VI – 27 Neue GOÄ noch 2013

Entschließung

Auf Antrag von Herrn Dr. Reinhardt, Frau Haus, Herrn Dr. Lipp, Herrn Dr. Lutz, Herrn Dr. Lücke, Frau Dr. Friedländer, Frau Köhler und Herrn Dr. Baier (Drucksache V I - 27) fasst der 115. Deutsche Ärztetag folgende Entschließung:

Der 115. Deutsche Ärztetag 2012 fordert die Bundesregierung auf, ihre Zurückhaltung hinsichtlich der Reform der Gebührenordnung für Ärzte (GOÄ) abzulegen und Kraft ihrer Autorität Einfluss auf die private Krankenversicherung (PKV) zu nehmen, damit die Verhandlungen zu einer Reform der GOÄ nicht weiter verzögert werden. Unabdingbar sind der Abschluss der Verhandlungen und die daraus folgende Verabschiedung einer neuen GOÄ noch im Jahr 2013 und deren Inkrafttreten spätestens zum 01.01.2014.

Begründung :

Der Bundesminister für Gesundheit hat deutlich gemacht, dass die Bundesregierung in dieser Wahlperiode eine GOÄ nur dann auf den Weg bringen wird, wenn ein gemeinsamer Vorschlag von Ärzteschaft und privater Krankenversicherung (PKV) vorliegt. Die Ärzteschaft hat ihre Vorschläge auf den Tisch gelegt, der Verhandlungspartner PKV verzögert die Verhandlungen. Darüber hinaus haben auch die anderen Kostenträger, insbesondere die der Beihilfe, offensichtlich ein begrenztes Interesse daran, die GOÄ zu reformieren.

Weitere Verzögerungen, die dazu führen würden, dass Untersuchungs- und Behandlungsmethoden der modernen Medizin des Jahres 2012 im Kern weiterhin auf der Grundlage eines rund 30 Jahre alten Gebührenverzeichnisses abgerechnet werden müssen, sind unzumutbar. Die Ärzte - aber auch die Patienten - erwarten zu Recht klare, eindeutige Abrechnungsregeln und einen verlässlichen Maßstab für eine angemessene Vergütung ärztlicher Leistungen. Benötigt wird eine transparente Abbildung der modernen Medizin.
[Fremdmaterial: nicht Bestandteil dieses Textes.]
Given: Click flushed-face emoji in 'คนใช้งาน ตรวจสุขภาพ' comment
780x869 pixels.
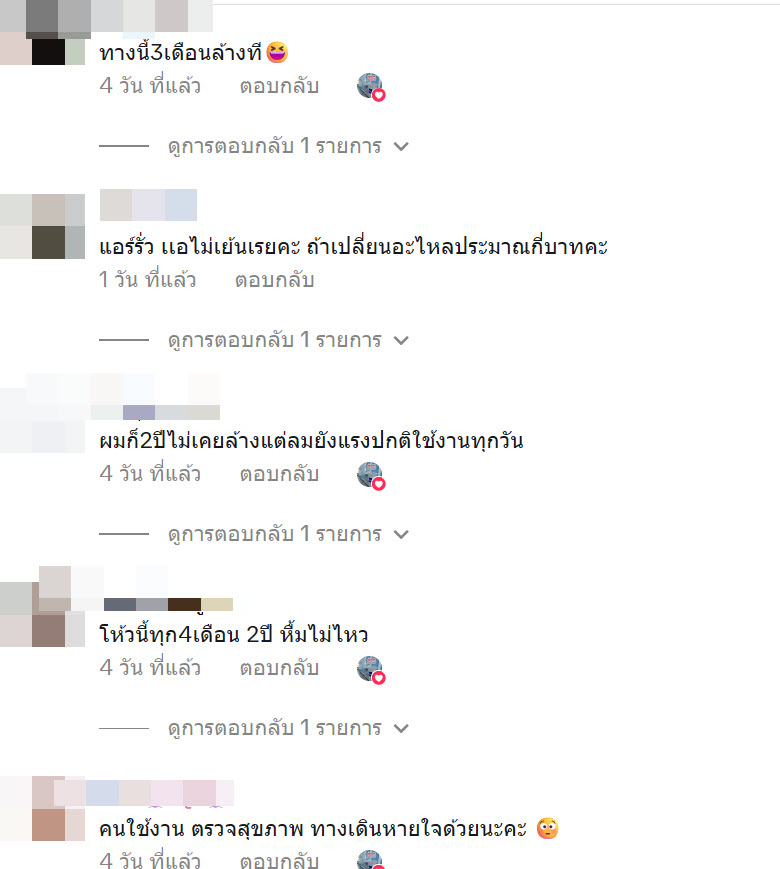Looking at the screenshot, I should 548,829.
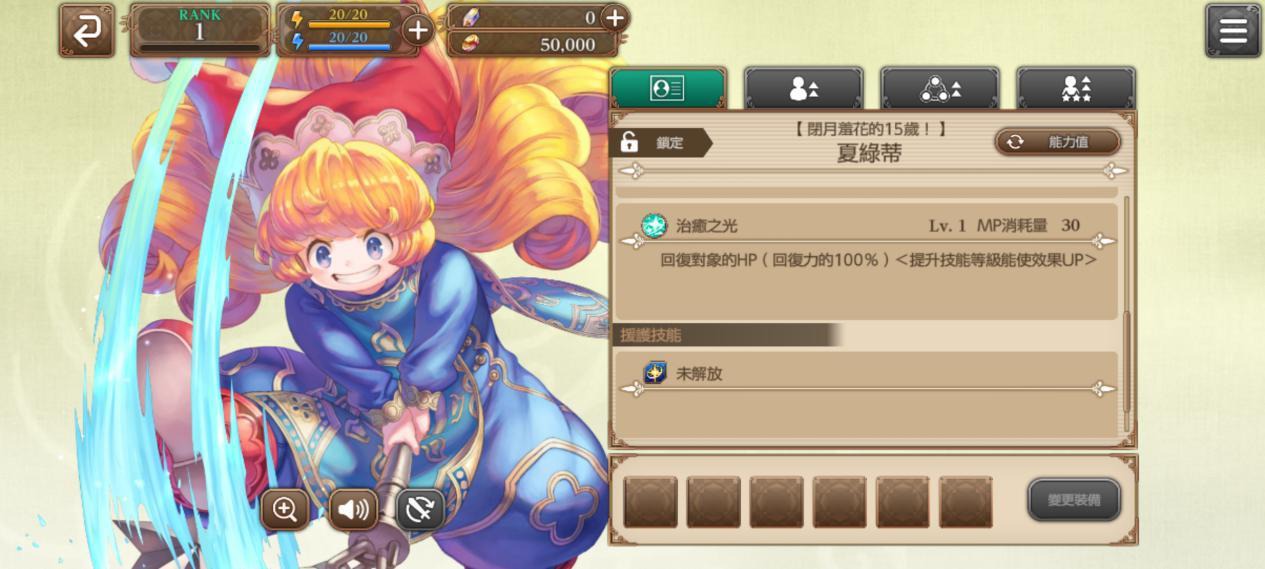Click the skill panel scrollbar
Screen dimensions: 1265x569
tap(1126, 300)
Dies wird nur auf der Grundlage einer neuen amtlichen Gebührentaxe gelingen, die den Beteiligten Rechtssicherheit gibt, Qualität und Innovationen fördert sowie das individuelle Arzt-Patienten-Verhältnis schützt und gewährleistet. Jede weitere Verzögerung oder gar Verschiebung der GOÄ in die nächste Legislaturperiode verschärft die Konflikte, vergrößert die Rechtsunsicherheit und belastet Patienten und Ärzte gleichermaßen.